The first book I polished off was a biography I’d bought last winter about Curly Lambeau, the man who founded the Green Bay Packers and without whom the Lombardi Trophy, The Frozen Tundra of the football field that bears his name, and Todd Rundgren’s “Bang The Drum All Day” playing until your ears bleed whenever the Packers score would exist. I was proud to receive and read an advance copy of “The Expectant Father’s Activity Book” by James Guttman. James also has a son who has Autism and is nonverbal, and he writes a fantastic blog (“Hi, Blog! I’m Dad.”) that I hope our mom-and-pop operation can one day match.
And I’ve finally started a book I bought last year at a rummage sale: “I Am Third,” by Gale Sayers, a Pro Football Hall of Fame running back for the Chicago Bears from 1965 to 1971 who passed away last week. A small part of the book was turned into a 1971 television movie called “Brian’s Song,” which stars Billy Dee Williams (you know him best as Lando Calrissian) and James Caan (Buddy the Elf’s dad) and focuses on Sayers’ friendship with teammate Brian Piccolo, who died of cancer in 1970. While Hollywood can bring a story to life, things will get condensed or ignored in a 90- to 120-minute move. A 240-page book allows the reader to really get to know someone. I’m 75 pages into Mr. Sayers’ story and can’t wait to find out more about him.
My mom always encouraged me to read, even if she wasn’t crazy about the times I stayed up past my bedtime because I wanted to read just one more chapter of the latest Hardy Boys book she and dad had bought me. We lived within walking distance of one of the libraries in the city where I grew up, and I made many trips there. I think I might have been on a first-name basis with the lady with whom students would check out books in the elementary school library. I once even got into a tug-of-war with a classmate over the only copy of a book I wanted to buy at a school book fair.
Even though I had friends, I still was the scrawny boy who was not so good at sports, an occasional target for bullies, and at times a know-it-all who tried to answer almost as many questions as possible that the teacher asked the class. Overall, I was a loner, and I felt closest to the authors I read and the characters and topics about which they wrote. I could relate to Henry Huggins and the messes Beverly Cleary got him into. There was a piece of Peter Hatcher, the protagonist in Judy Blume’s books, in me. As I got older, no one could bother me if I was traveling Middle Earth with Frodo and Sam, or riding with the Joad family to California on Route 66.

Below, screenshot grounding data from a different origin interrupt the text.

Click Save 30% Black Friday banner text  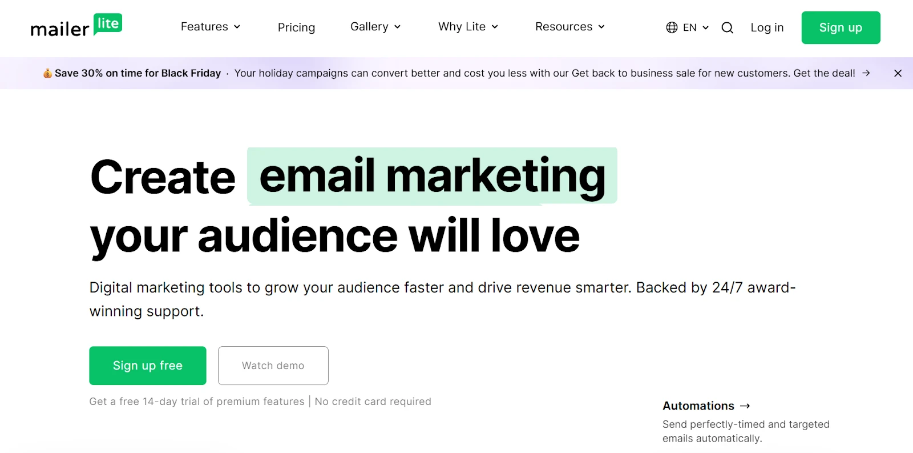tap(138, 73)
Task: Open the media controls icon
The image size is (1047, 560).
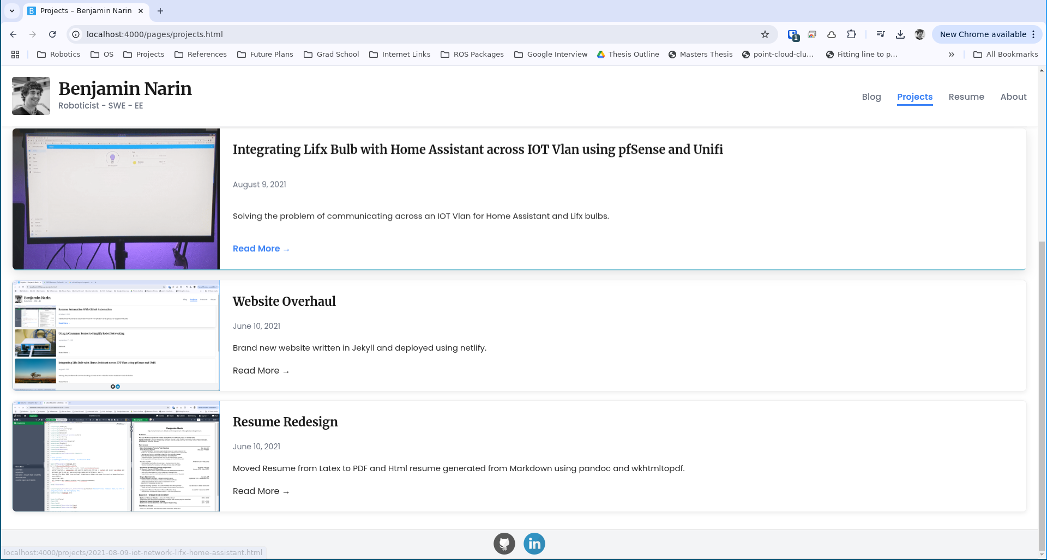Action: [881, 34]
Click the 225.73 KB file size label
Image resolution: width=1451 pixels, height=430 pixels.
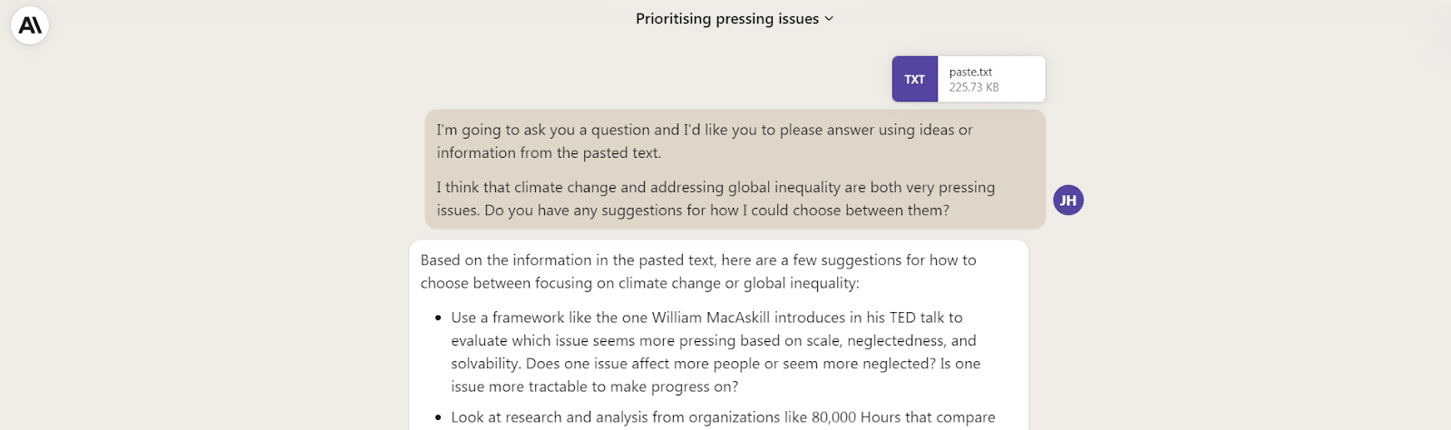973,87
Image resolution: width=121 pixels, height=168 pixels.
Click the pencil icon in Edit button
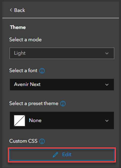point(55,155)
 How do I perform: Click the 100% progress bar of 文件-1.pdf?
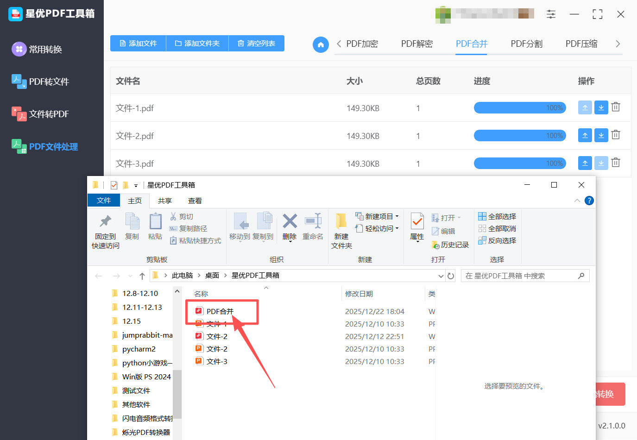click(520, 107)
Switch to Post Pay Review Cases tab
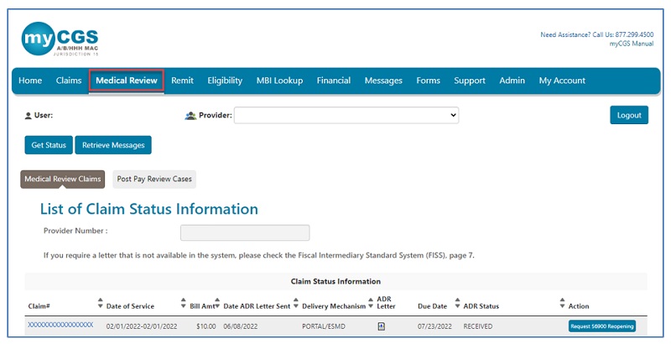The height and width of the screenshot is (344, 671). [x=154, y=179]
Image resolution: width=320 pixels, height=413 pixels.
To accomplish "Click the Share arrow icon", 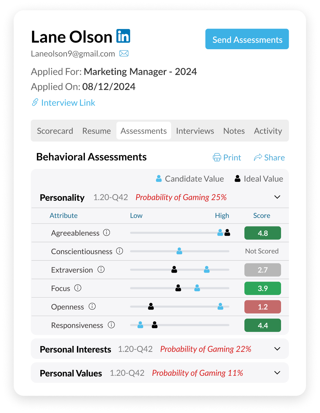I will [259, 157].
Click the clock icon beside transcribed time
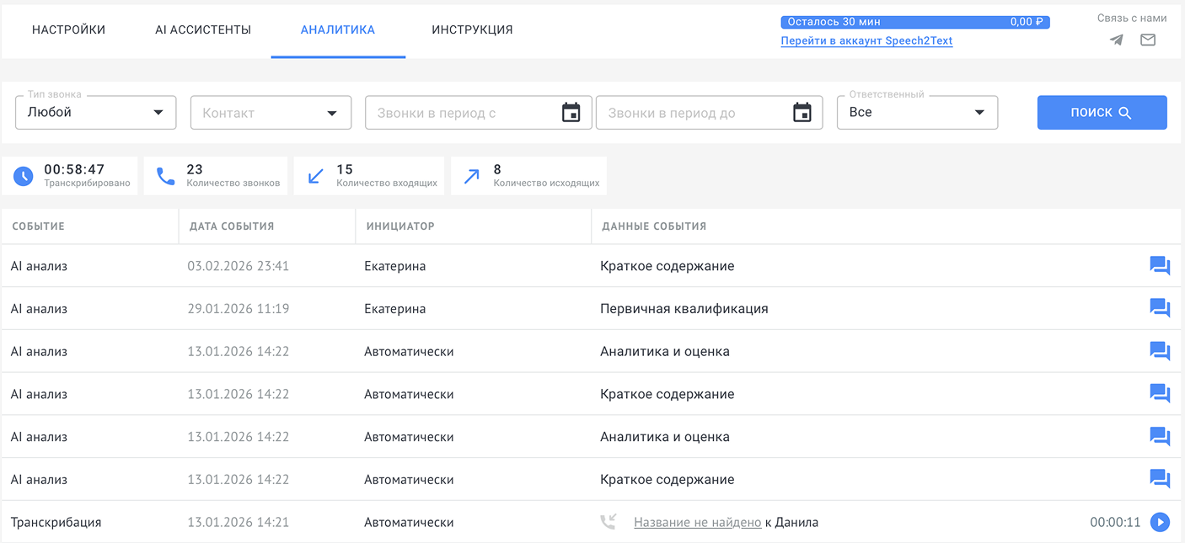Image resolution: width=1185 pixels, height=543 pixels. pos(24,176)
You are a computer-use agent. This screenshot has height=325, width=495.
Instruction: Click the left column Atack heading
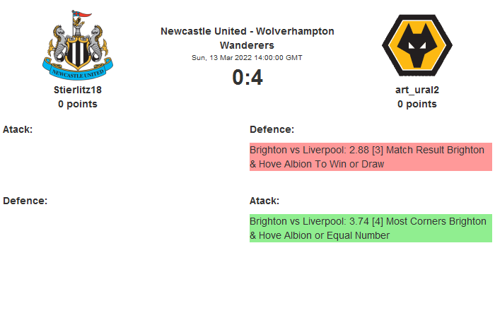click(x=18, y=129)
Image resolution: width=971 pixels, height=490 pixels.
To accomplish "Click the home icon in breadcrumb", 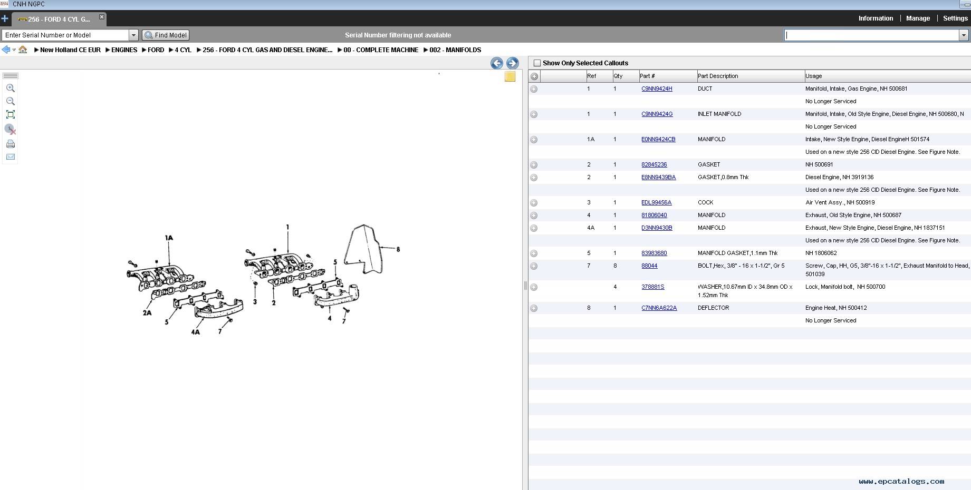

I’ll take whatever time to escape that I can get. Nolan and the other special needs students who are currently receiving face-to-face instruction are one school board decision away from returning to virtual learning. I’m entering the busiest, most stressful time of the year with my job. Any fears I have about possibly losing my job might be unfounded, but these are uncertain times and you just never know what might happen.
So for now, I’ll enjoy every opportunity I get to read and return to a place that’s making me happy, just as it did years ago.